[A sequence of records]
"""

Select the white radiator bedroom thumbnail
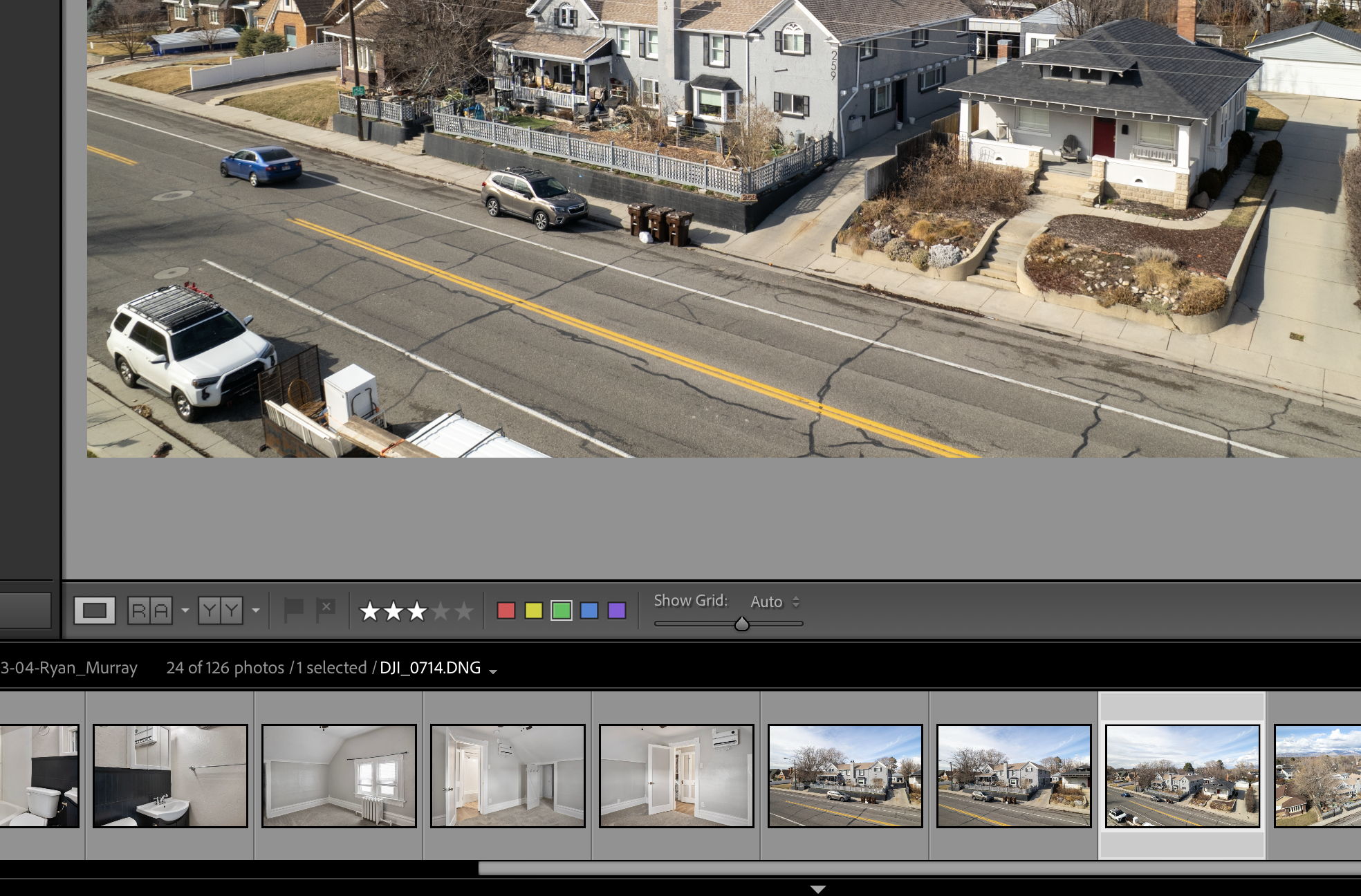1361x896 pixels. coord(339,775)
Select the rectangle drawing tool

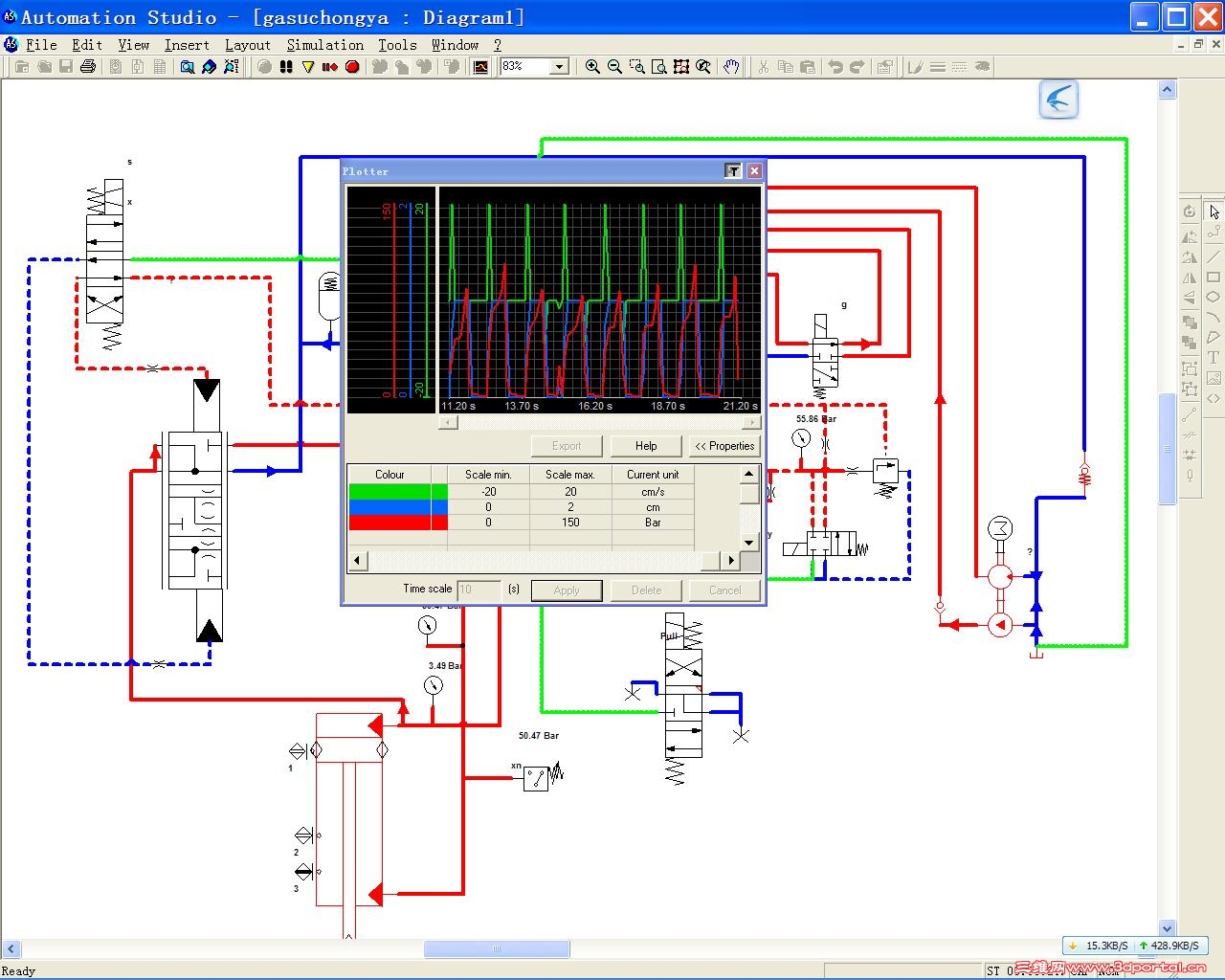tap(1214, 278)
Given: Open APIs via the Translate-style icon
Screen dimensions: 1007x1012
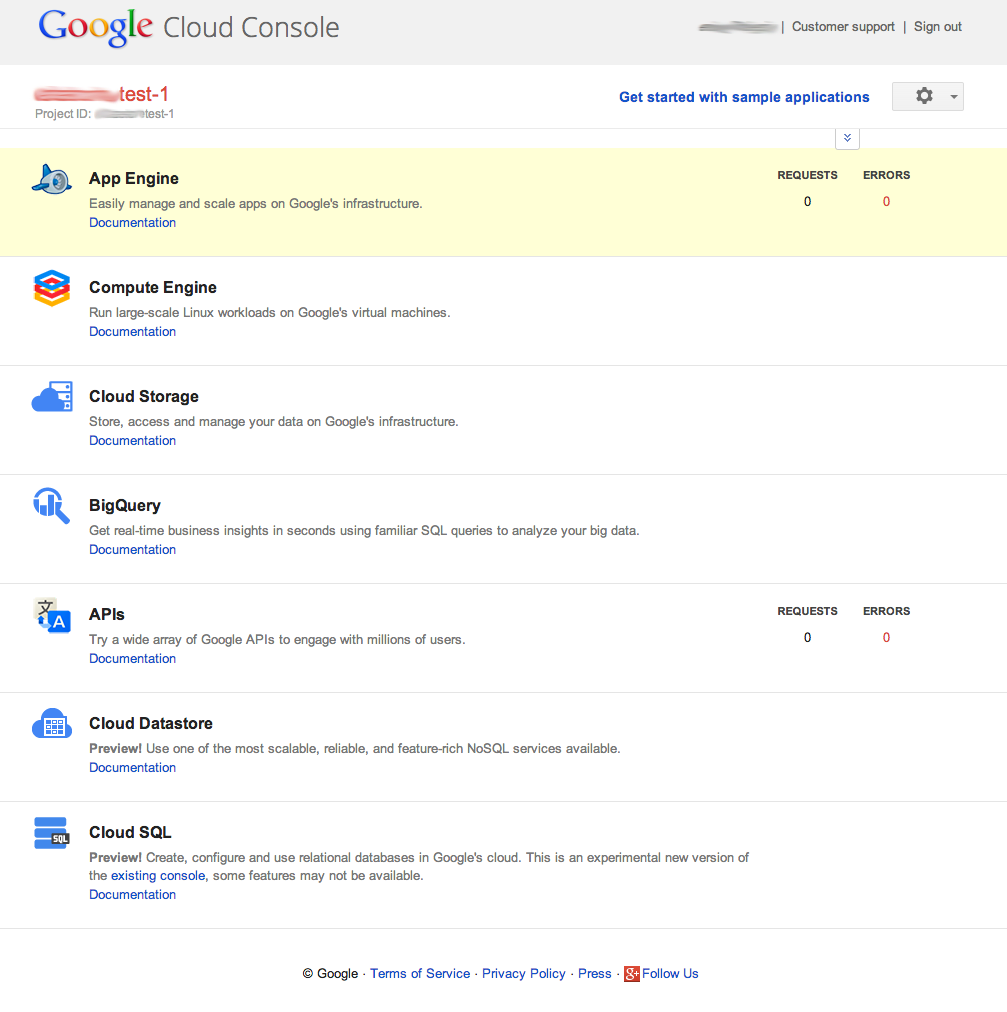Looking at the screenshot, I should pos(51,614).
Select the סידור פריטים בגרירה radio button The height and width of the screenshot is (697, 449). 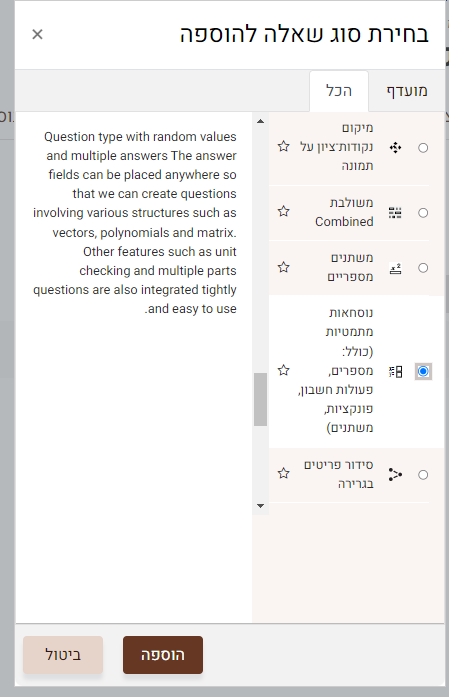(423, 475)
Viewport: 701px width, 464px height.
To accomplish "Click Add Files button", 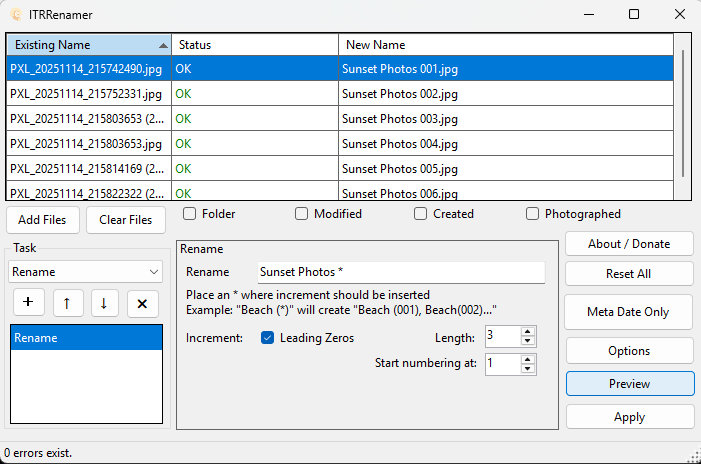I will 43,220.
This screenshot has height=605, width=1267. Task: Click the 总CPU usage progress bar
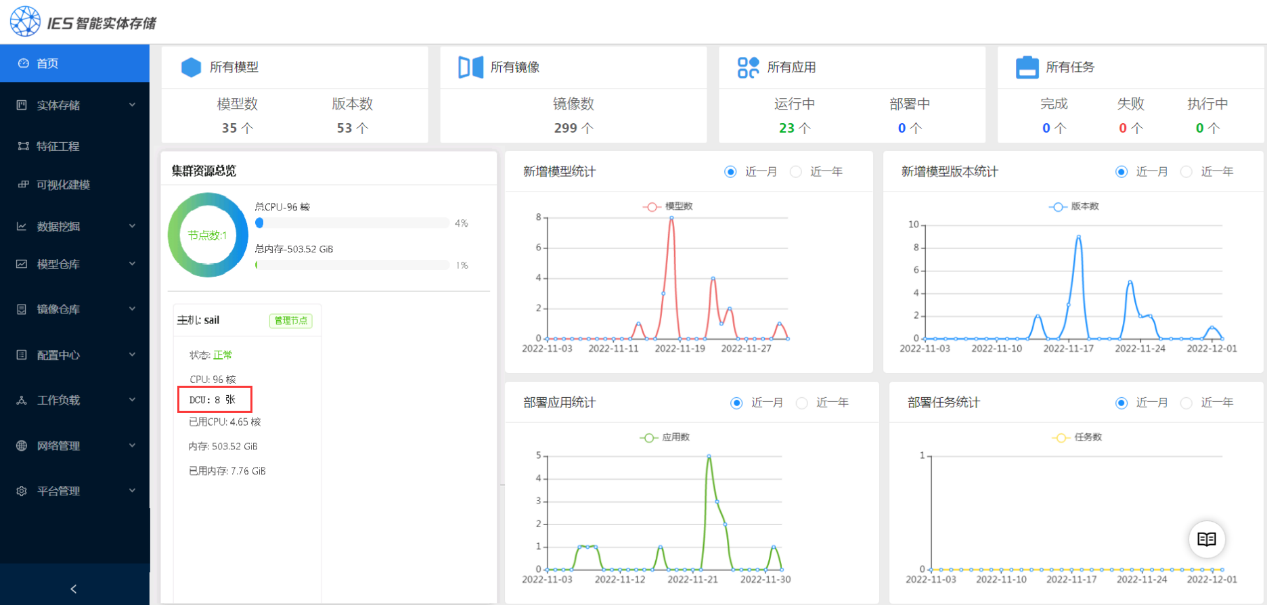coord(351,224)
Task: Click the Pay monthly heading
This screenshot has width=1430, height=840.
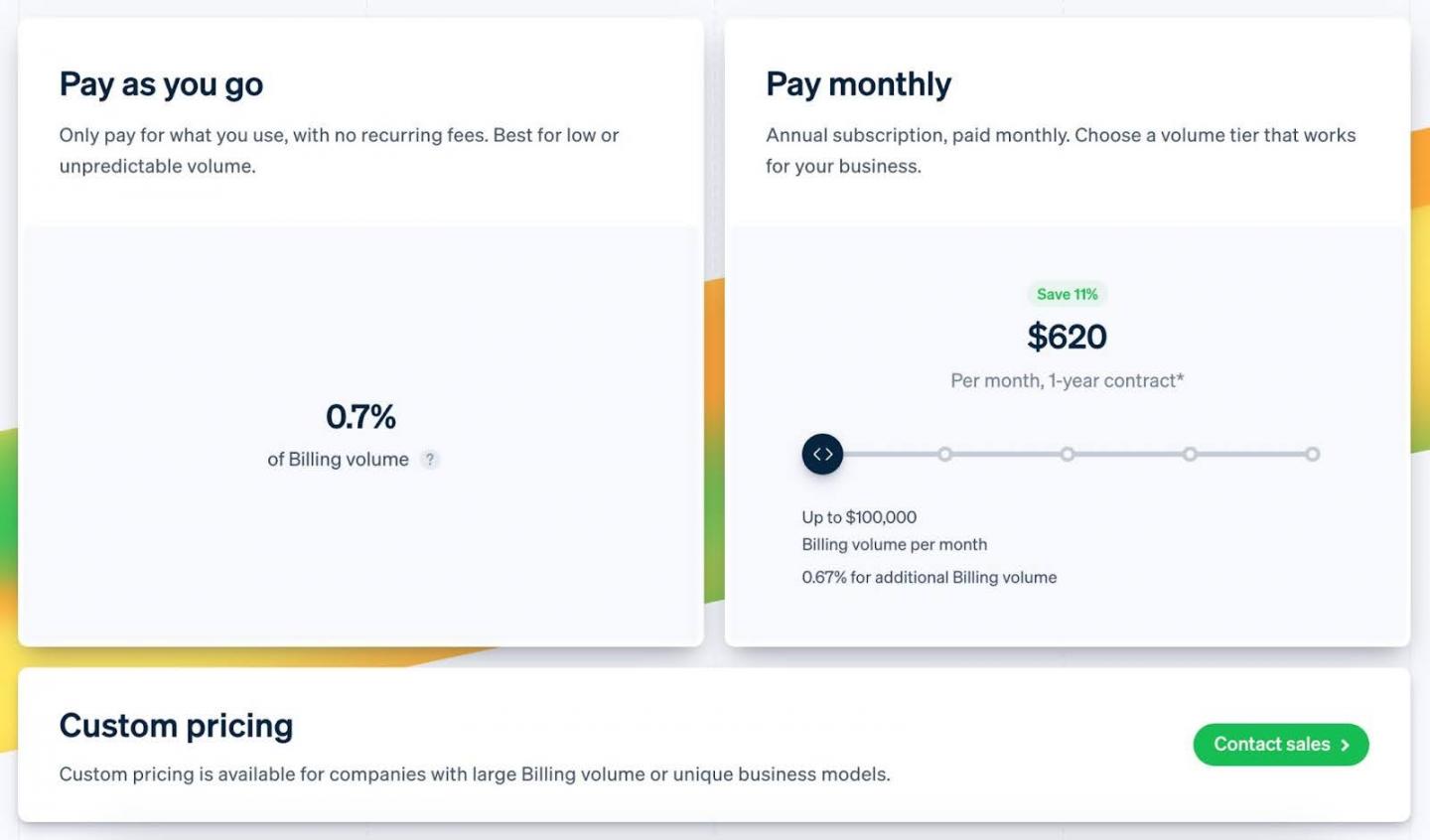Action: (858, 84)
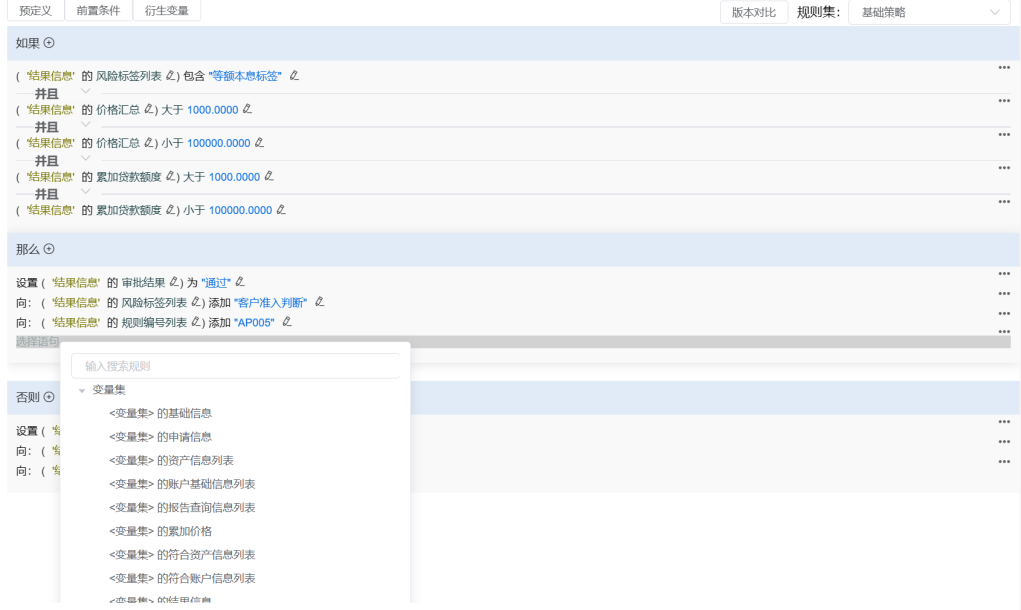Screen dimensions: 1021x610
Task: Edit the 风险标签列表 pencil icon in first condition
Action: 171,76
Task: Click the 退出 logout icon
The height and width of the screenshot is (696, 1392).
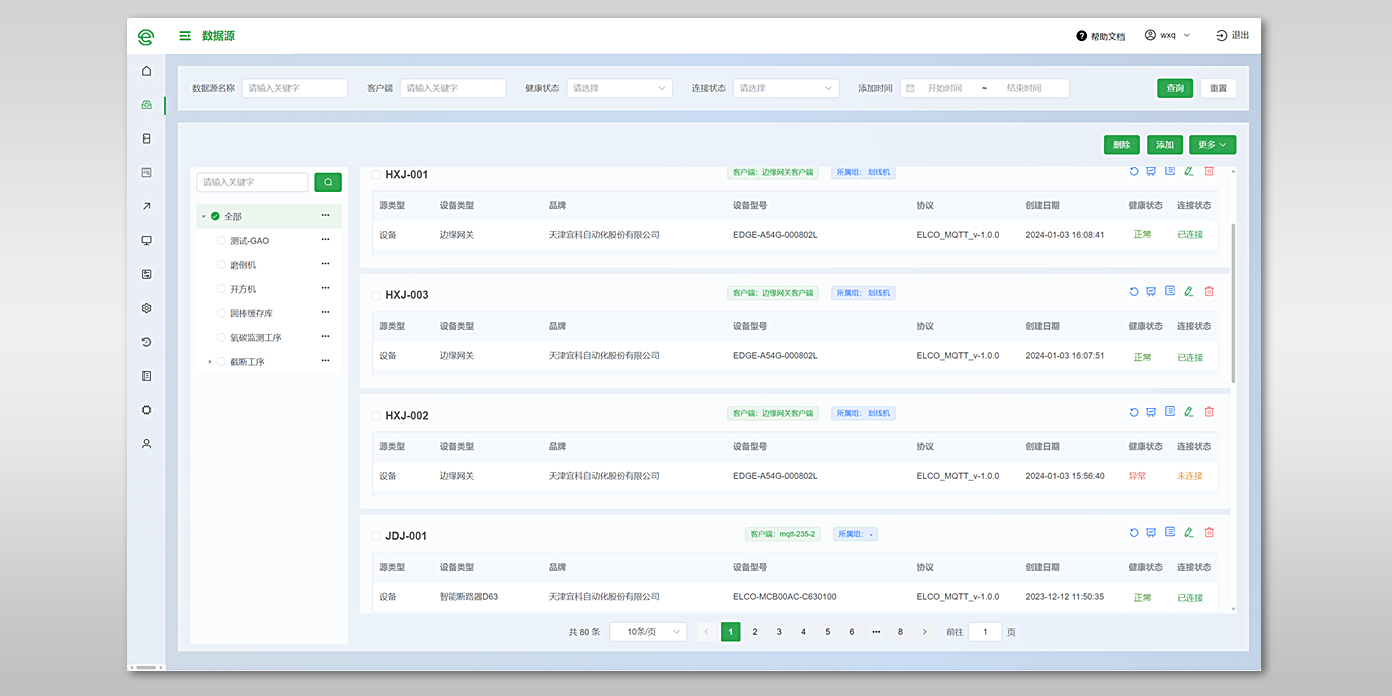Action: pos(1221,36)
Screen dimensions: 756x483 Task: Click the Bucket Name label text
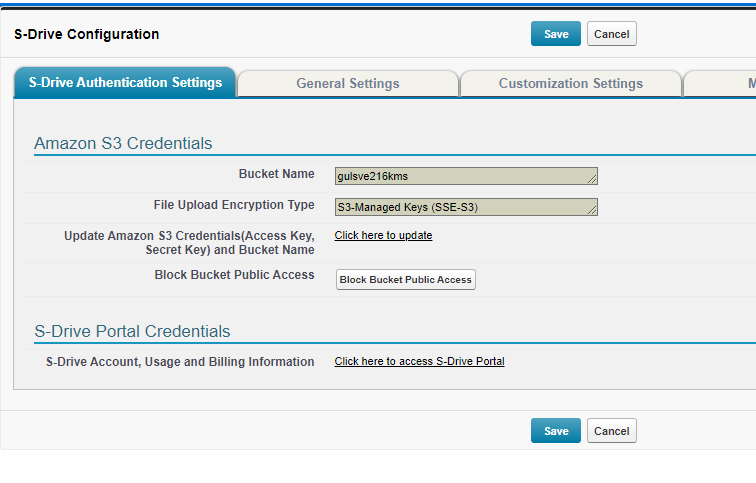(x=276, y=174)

"""

### JOB
Present every line from the one containing "Task: Click the 退出 logout icon" down to the final line of the records as a Markdown table with the columns Row and Line, omitting blank lines and the pictures.

### WORKED ANSWER
| Row | Line |
|---|---|
| 1 | Task: Click the 退出 logout icon |
| 2 | The height and width of the screenshot is (696, 1392). |
| 3 | Action: pos(1221,36) |
| 4 | Screen dimensions: 756x483 Task: Click the Bucket Name label text |
| 5 | (x=276, y=174) |